Having worked in the restaurant industry for the past 10 years, I can say that Mother’s Day is certainly the cash cow of Sunday brunches for all employees. Mimosas are a-flowing and tips are a-plentiful. Today I’ve come across this surprising history of the holiday, worth sharing before we all run off to send out our last minute flowers and hallmark cards!
National Geographic writes in Mother’s Day Turns 100: It’s Surprisingly Dark History, of Anna Jarvis, founder of a holiday formed around collective work groups,community health, peace between soldiers/sons, and ultimately an appreciation for all this hard work.

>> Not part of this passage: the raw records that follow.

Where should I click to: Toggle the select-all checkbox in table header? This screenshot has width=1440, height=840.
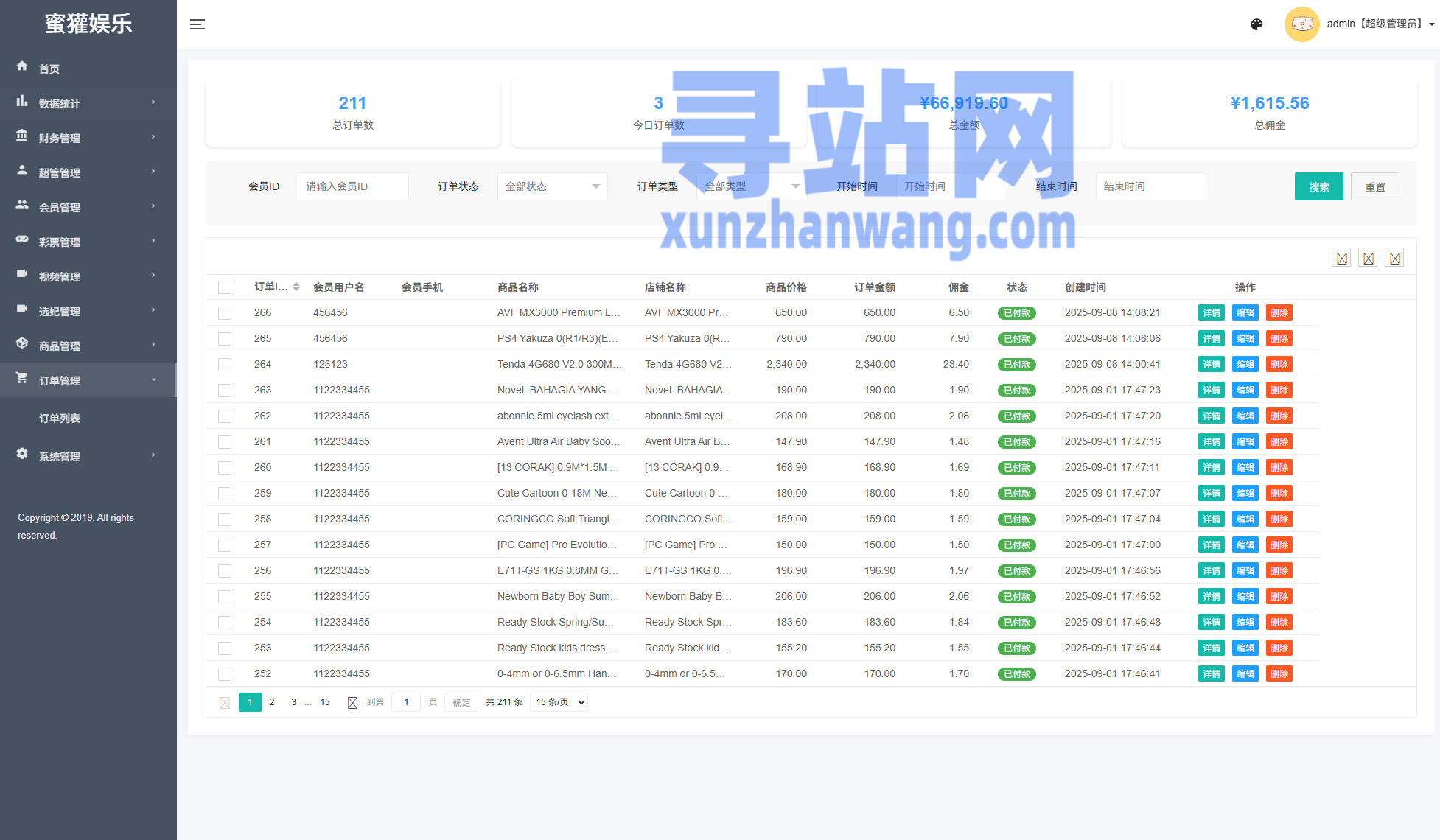pos(225,287)
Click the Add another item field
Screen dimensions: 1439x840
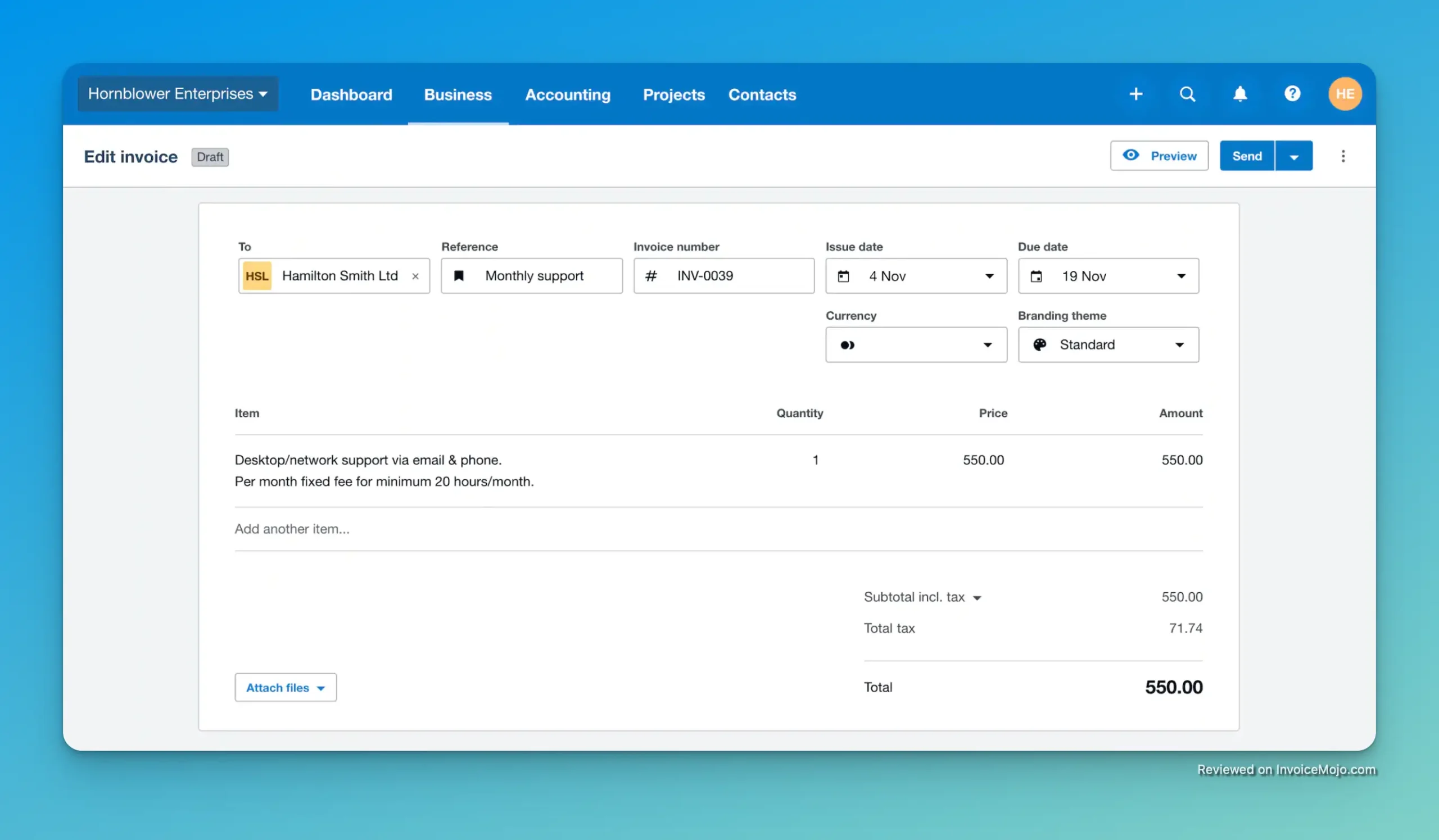tap(292, 528)
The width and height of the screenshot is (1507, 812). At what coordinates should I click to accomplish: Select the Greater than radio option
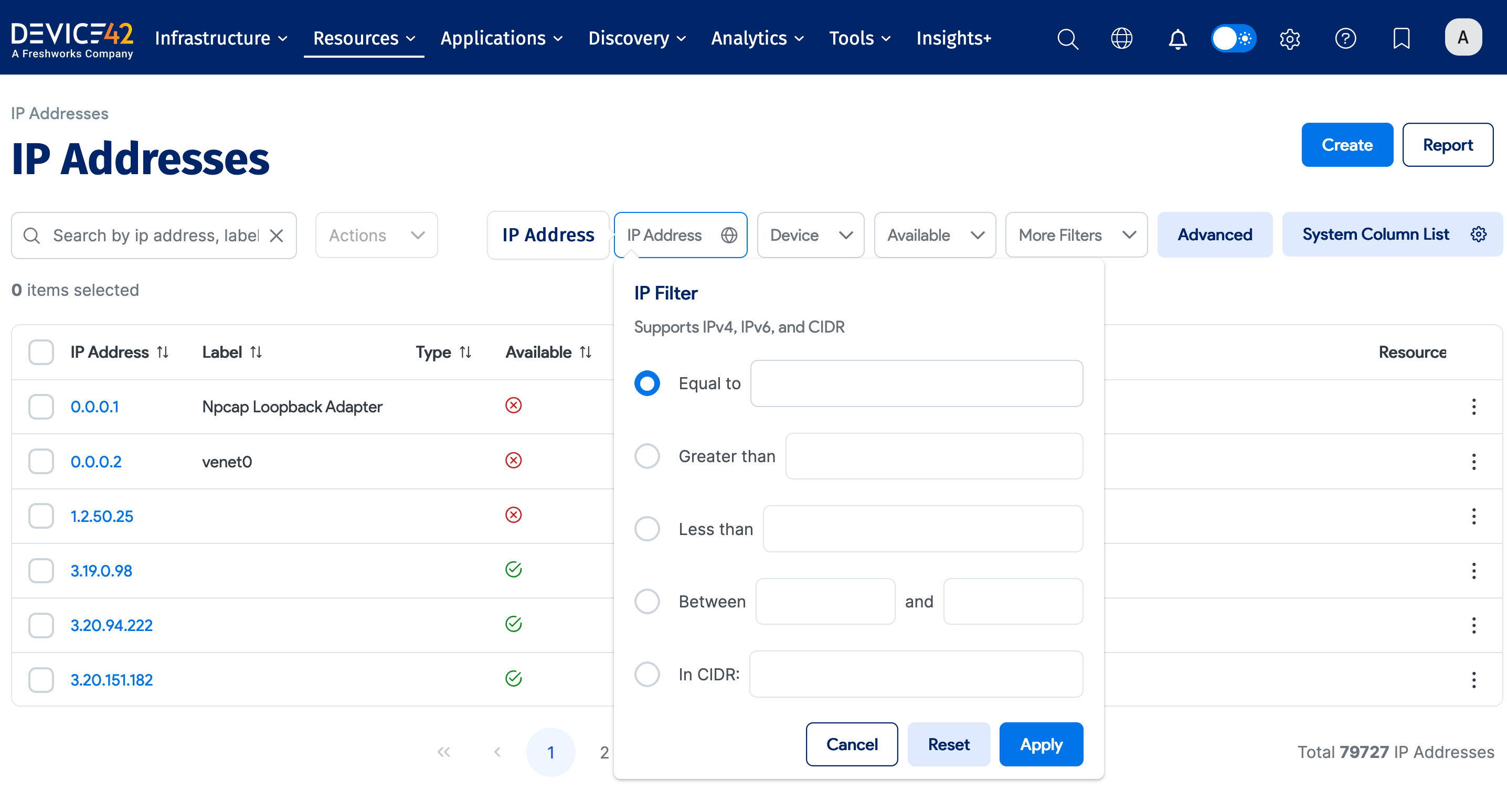tap(647, 456)
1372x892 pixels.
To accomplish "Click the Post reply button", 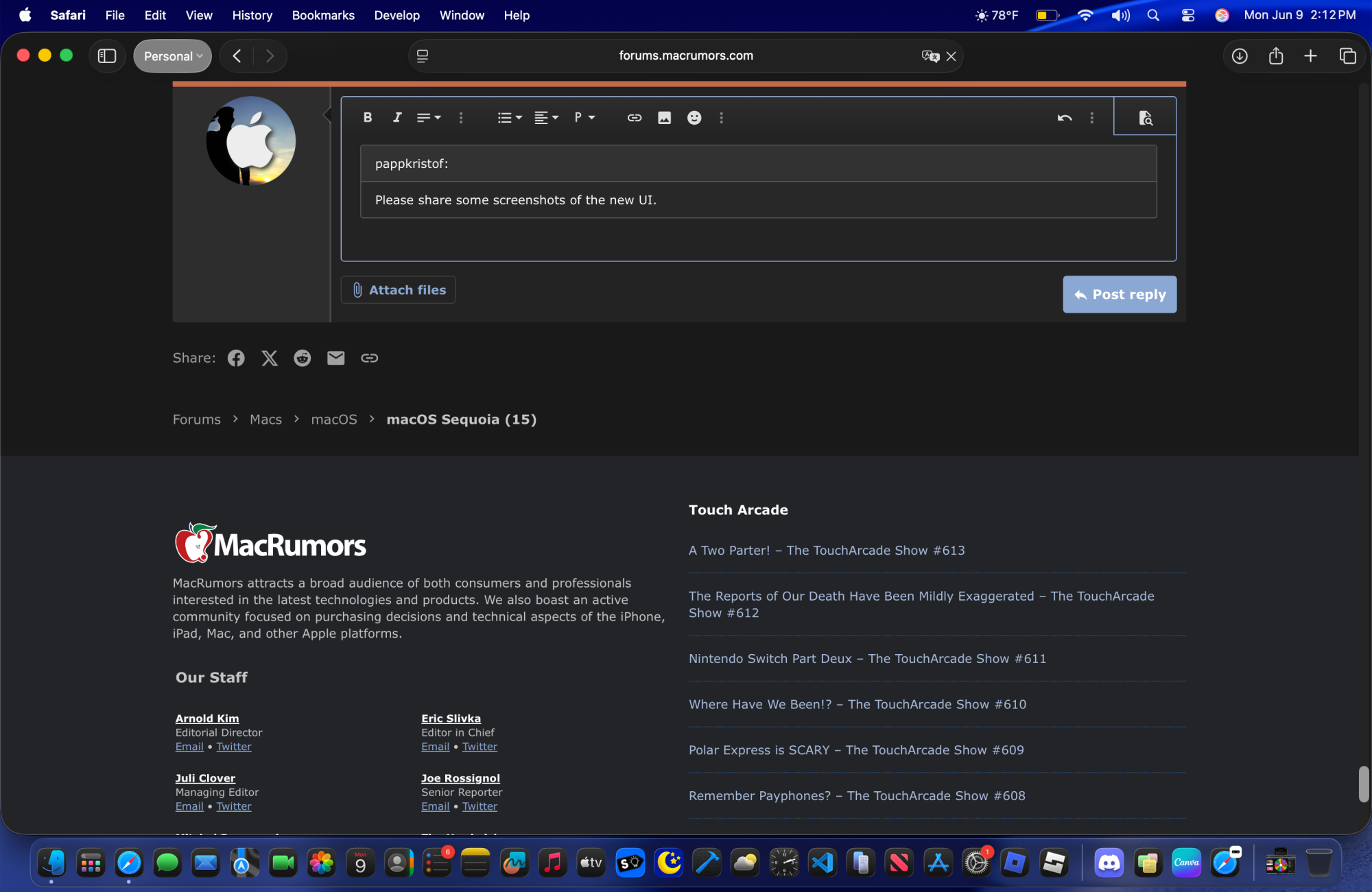I will [1119, 294].
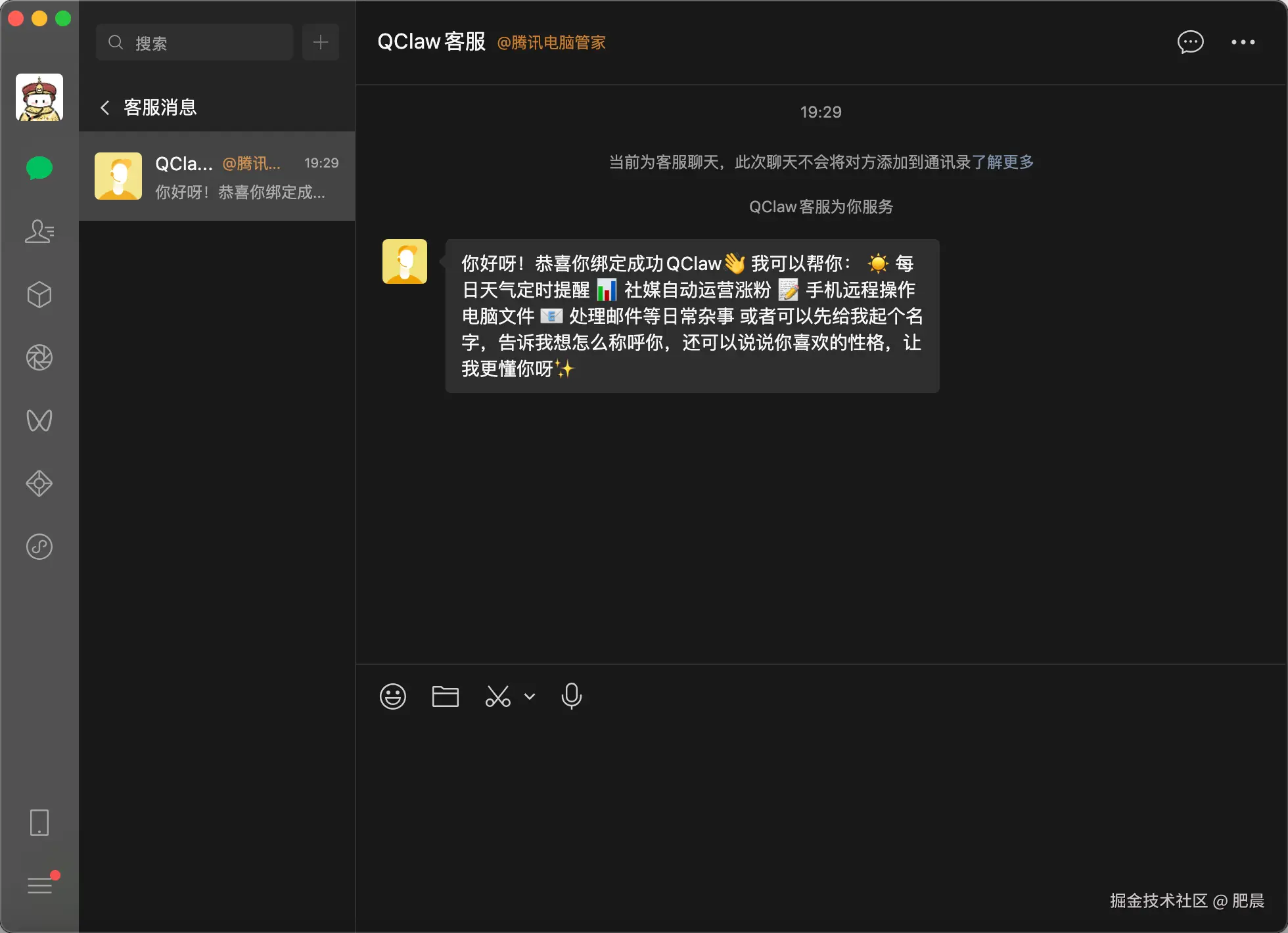Open the Chats tab in sidebar
Image resolution: width=1288 pixels, height=933 pixels.
(x=39, y=168)
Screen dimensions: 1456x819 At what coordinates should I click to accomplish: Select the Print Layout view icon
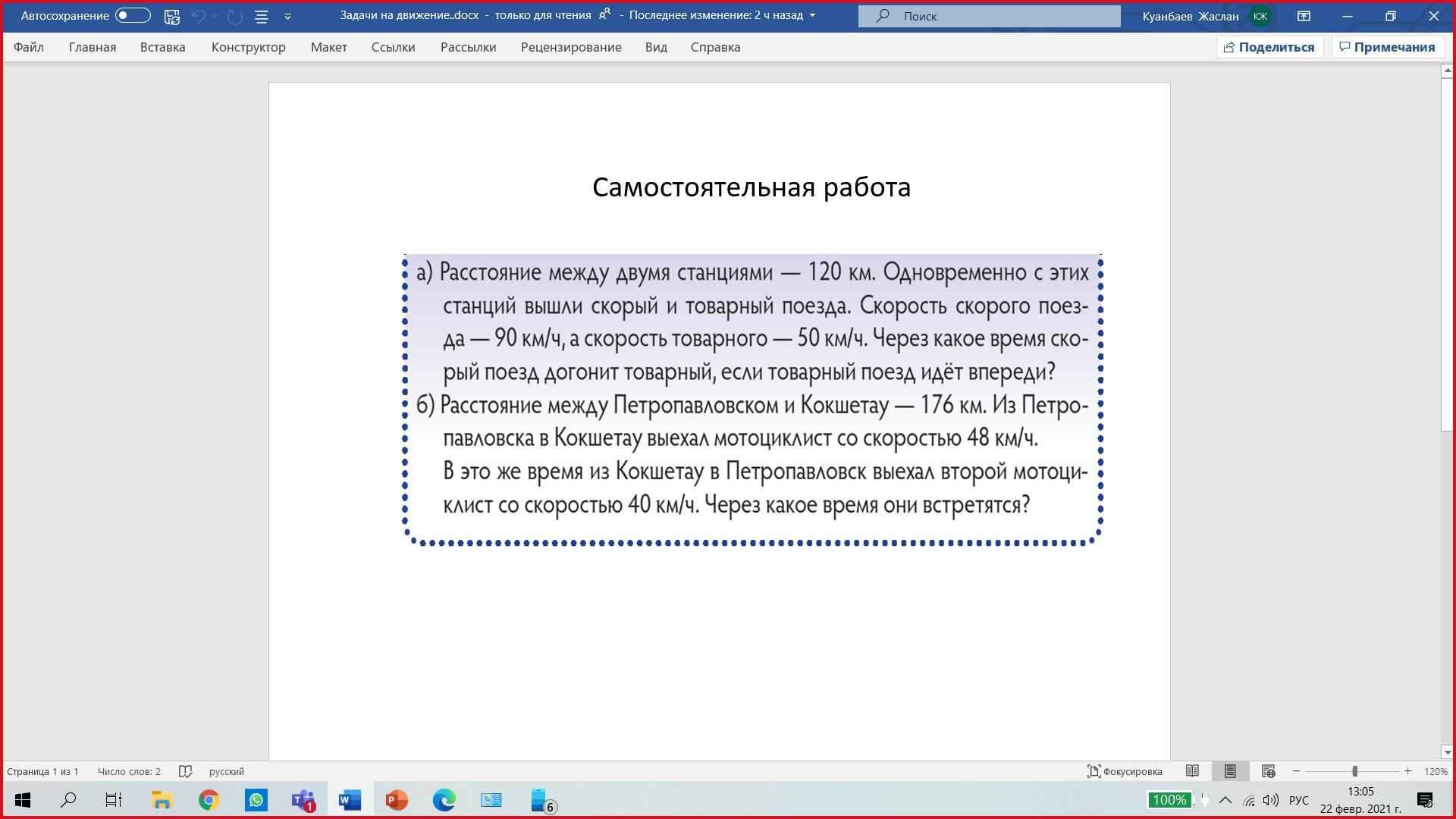tap(1230, 771)
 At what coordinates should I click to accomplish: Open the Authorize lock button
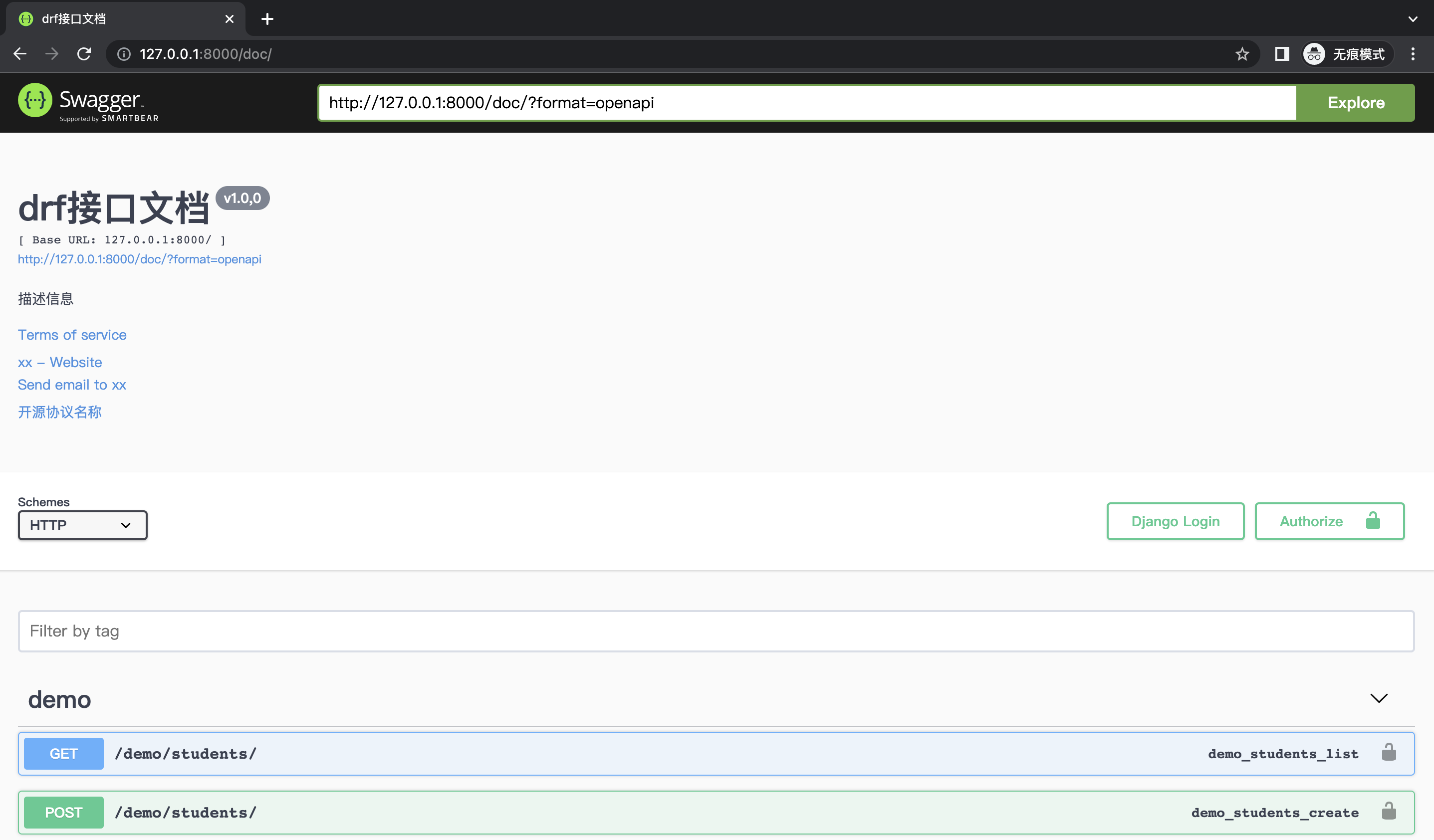[x=1329, y=521]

It all started in the 1850s, when women’s organizer Ann Reeves Jarvis—Anna’s mother—held Mother’s Day work clubs to improve sanitary conditions and try to lower infant mortality by fighting disease and curbing milk contamination…The groups also tended wounded soldiers from both sides during the U.S. Civil War from 1861 to 1865.
Anna Jarvis never had children of her own, but the 1905 death of her own mother inspired her to organize the first Mother’s Day observances in 1908. Largely through Jarvis’s efforts, Mother’s Day came to be observed in a growing number of cities and states until U.S. President Woodrow Wilson officially set aside the second Sunday in May in 1914 for the holiday.
Anna Jarvis’s idea of an intimate Mother’s Day quickly became a commercial gold mine centering on the buying and giving of flowers, candies, and greeting cards—a development that deeply disturbed Jarvis. She set about dedicating herself and her sizable inheritance to returning Mother’s Day to its reverent roots. Jarvis’s fervent attempts to reform Mother’s Day continued until at least the early 1940s. In 1948 she died at 84 in Philadelphia’s Marshall Square Sanitarium.
According to the National Retail Federation, Americans will spend an average of $162.94 on mom this year, down from a survey high of $168.94 last year. Total spending is expected to reach $19.9 billion. The U.S. National Restaurant Association reports that Mother’s Day is the year’s most popular holiday for dining out.